Du Plooy? No one can doubt his talent, but he is another to go back this year. I think bowlers have spotted a lack of foot movement when he first goes in and the red ball on English tracks has proved a challenge. Like the little girl with the curl in Wadsworth's poem, when he is good he is very, very good - but when he is bad, (it) is horrid.

Two pairs confirm he isn't a great starter and a batting average of 19 doesn't lie. Then again, to play a bloke at three on English wickets, who has a high South African average on true tracks batting at five, was asking for trouble. Leus is too good not to come again, but we have to find at least a number three for next year - likely from overseas - so Madsen can bat four and du Plooy at five.

For both, if we get a run-scorer at three, there will be a world of difference coming in to bat against an older ball.

That was why I always maintained the importance of Paul Borrington in our 2012 promotion. He may not have scored massively, but he batted time and he tired the bowlers and aged the ball. Big late order runs that year owed much to that, whereas we too often this year have lunched with the top order blown away, damage limitation thereafter the only aspiration.

Guest and Dal would both benefit from that.
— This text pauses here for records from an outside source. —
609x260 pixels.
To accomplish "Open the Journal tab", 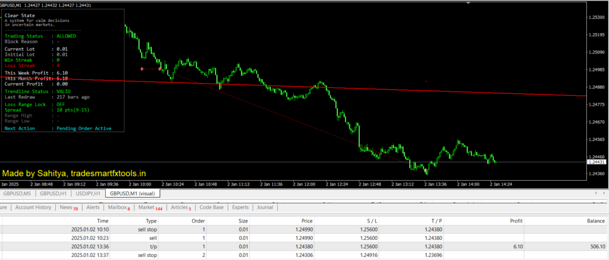I will click(x=265, y=208).
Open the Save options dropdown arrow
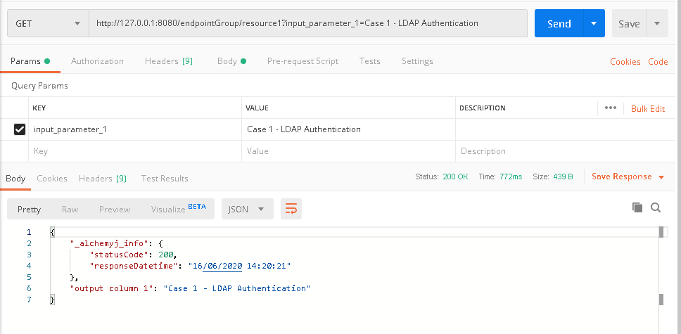 tap(657, 24)
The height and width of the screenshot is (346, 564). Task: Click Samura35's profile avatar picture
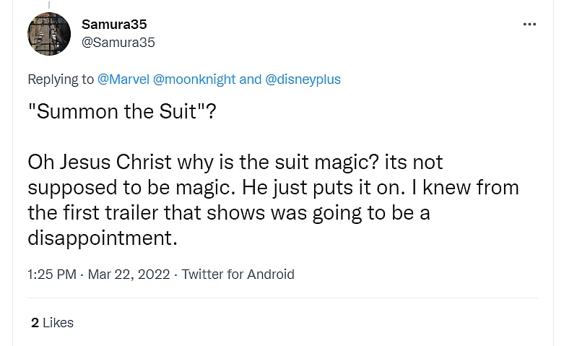click(x=49, y=34)
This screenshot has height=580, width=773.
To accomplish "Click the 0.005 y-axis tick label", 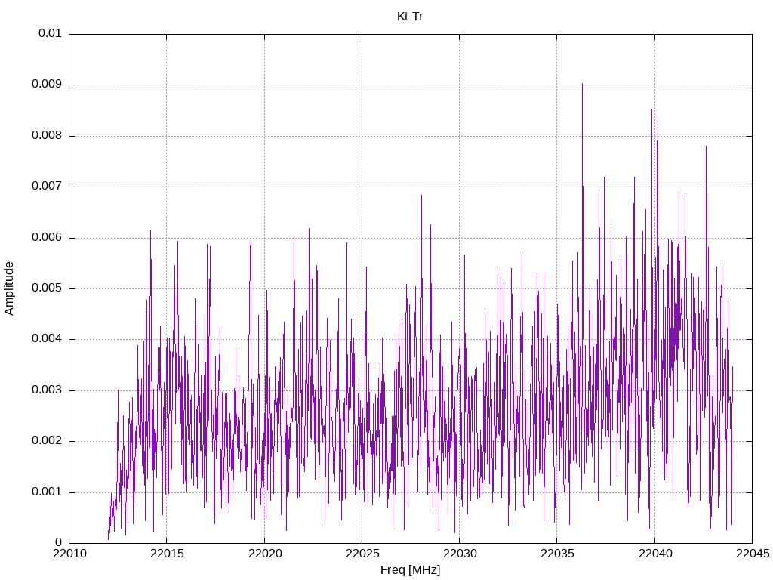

Dal has done well in recent weeks and should now get a new deal, but he has to prove that he can make runs (and take wickets) in early season, when it REALLY matters. County cricket history is littered with men who feasted on tired, late-season bowlers and did enough to be contracted the following year. Anuj needs to show he is better than that. If he does, then a choice between du Plooy, Reece, Critchley, Guest and Dal between five and eight SHOULD offer good runs.

I will pull in other things in my end of season review, but for the first time since I started watching Derbyshire, 54 years ago, I cannot wait for the season to end. 

Never said it before and hope never to again. But this season has been awful. 

It is essential that the board do the right thing and this time appoint the right man in a thorough and proper recruitment process.